(Collected data entries)
######
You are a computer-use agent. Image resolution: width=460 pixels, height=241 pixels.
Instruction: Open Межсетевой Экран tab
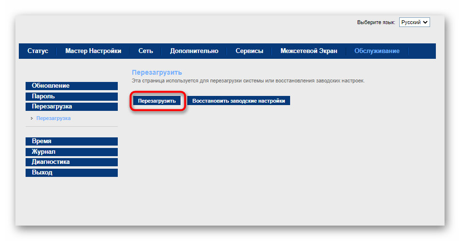pyautogui.click(x=309, y=51)
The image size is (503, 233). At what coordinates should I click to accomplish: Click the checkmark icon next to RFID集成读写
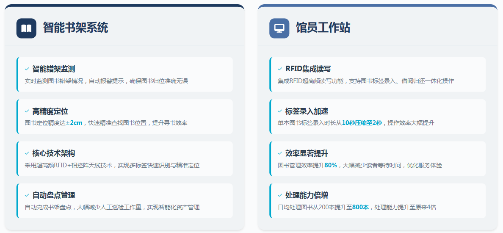click(x=279, y=69)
######
Without including any picture, repeat the data exactly.

You are a computer-use agent. Image resolution: width=460 pixels, height=241 pixels.
Instruction: Open Межсетевой Экран tab
pyautogui.click(x=309, y=51)
The image size is (503, 233). At what coordinates should I click to accomplish: Click the checkmark icon next to RFID集成读写
click(x=279, y=69)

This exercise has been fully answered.